Monday, June 12, 2017

Edward Harrison — Secular stagnation is a policy choice

My conclusion on the US is that the bond markets have got this mostly right. They are betting that secular stagnation is going to continue in the US. And that’s because we’ve made policy choices that limit wage growth and increase inequality. And judging from the policy priorities in the Trump Administration and in Congress we will continue to do so.
Credit Writedowns 
Edward Harrison

2 comments:

Ralph Musgrave said...

Edward Harrison says (rightly) “The orthodoxy today says that monetary policy is the right way to go to ‘steer’ the economy. This thinking says fiscal policy is to be used as a cyclical boost only in extremis, as it was in 2009…”. The logic behind this “orthodoxy” is flawed for the following reasons.

First, given low interest rates, there is no “steerage” left (unless you want to try negative interest rates), so the orthodoxy advocates an entirely artificial boost to interest rates by having government borrow and spend. As Milton Friedman and Warren Mosler said, there is no good reason for government borrowing. So the net effect of the latter interest rate rise is that mortgagors pay more interest on their mortgages just satisfy economists strange ideas on how the economy should be steered.

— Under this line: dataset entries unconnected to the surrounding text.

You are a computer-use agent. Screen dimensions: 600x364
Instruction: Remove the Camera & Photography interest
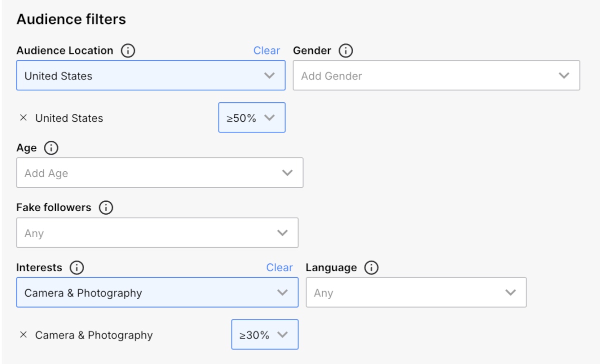23,335
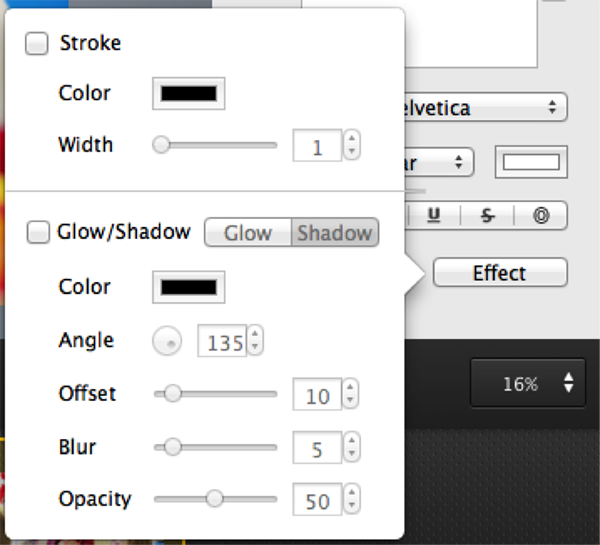Click the Angle stepper arrows
The width and height of the screenshot is (600, 545).
click(x=256, y=342)
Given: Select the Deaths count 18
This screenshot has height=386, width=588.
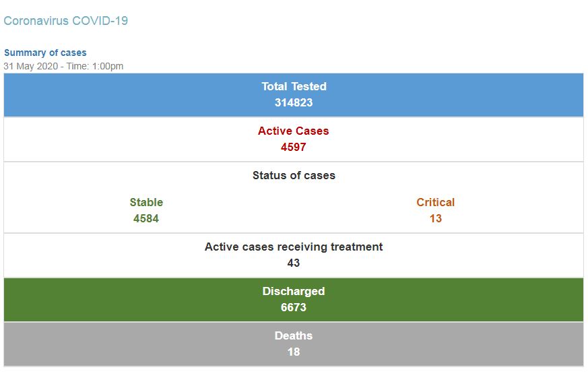Looking at the screenshot, I should pos(294,352).
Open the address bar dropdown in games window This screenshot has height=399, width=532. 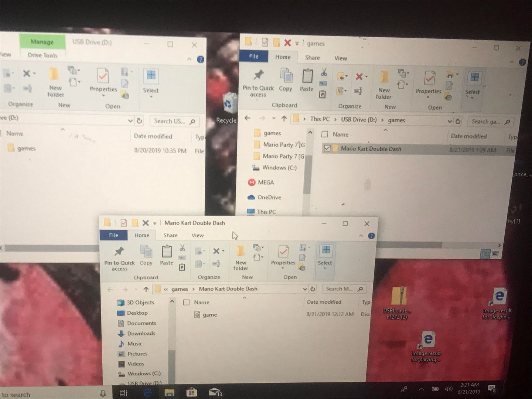(x=449, y=121)
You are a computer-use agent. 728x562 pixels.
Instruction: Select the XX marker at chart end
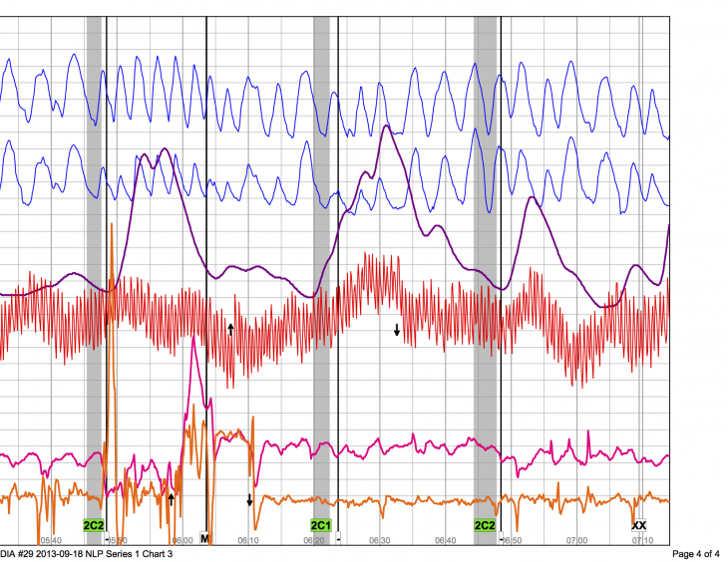coord(639,525)
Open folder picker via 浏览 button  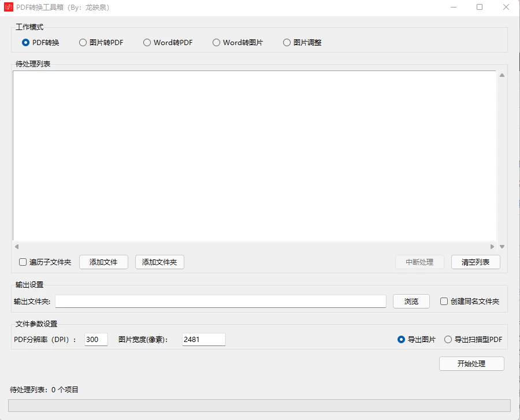click(x=411, y=301)
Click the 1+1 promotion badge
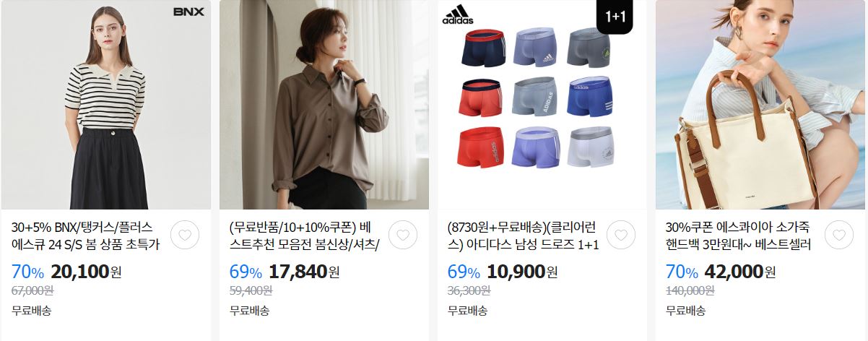 (615, 17)
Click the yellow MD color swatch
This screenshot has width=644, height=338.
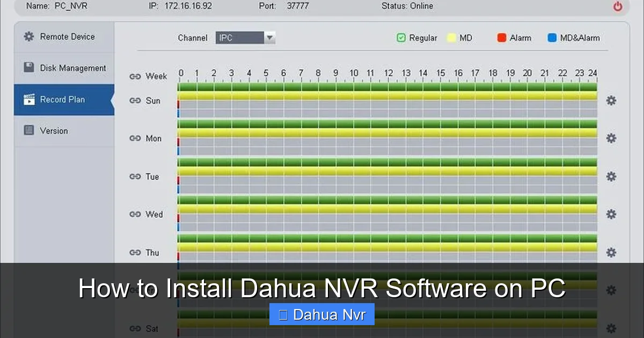[x=451, y=38]
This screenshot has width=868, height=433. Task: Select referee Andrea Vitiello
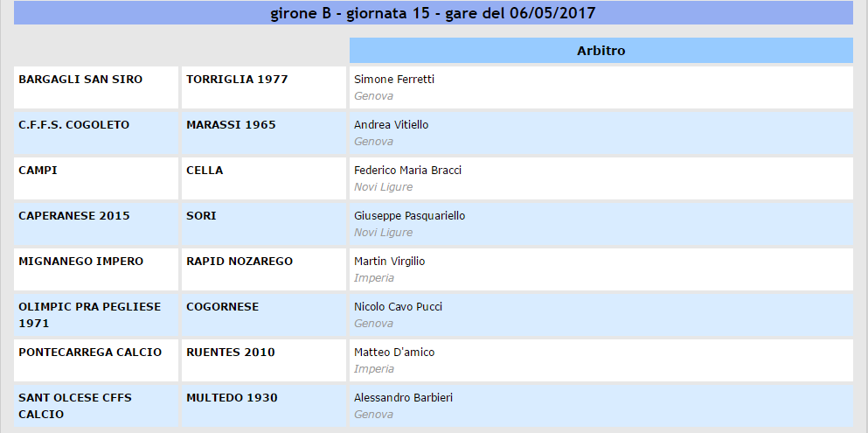pyautogui.click(x=392, y=124)
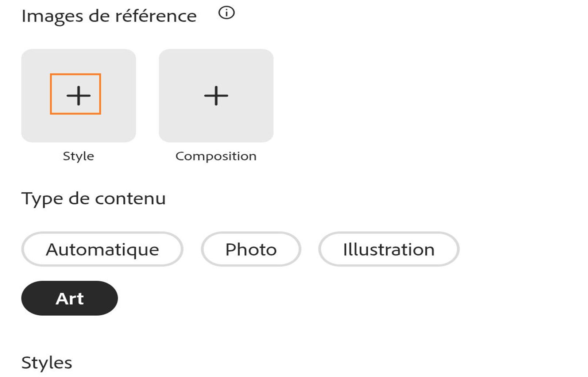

Second, interest rate adjustments might make sense if they worked much faster than fiscal adjustments. But they don’t: at least there’s a Bank of England article which claims interest rates take a full year to work.

Third, the purpose of the economy is to produce what people want (both in terms of what they normally purchase out of disposable income and the stuff normally supplied to them by government). Thus if there is scope for supplying “more of what people want” (i.e. if the economy is not at capacity), the logical solution is to give Main Street more after tax income and boost public spending. In contrast, there is no obvious reason why a recession is necessarily caused by inadequate lending and investment rather than an inadequacy in one of the other elements in aggregate demand, like consumer spending or exports.

Tom Hickey said...

Good points, Ralph.

at least there’s a Bank of England article which claims interest rates take a full year to work

I recall Mike Sankowski saying that it takes interest rates about two years to work through the RE channel, which is where their strongest effect occurs.

Monetary policy based on interest rate adjustment is a blunt instrument — a hammer that sees all problems as nails.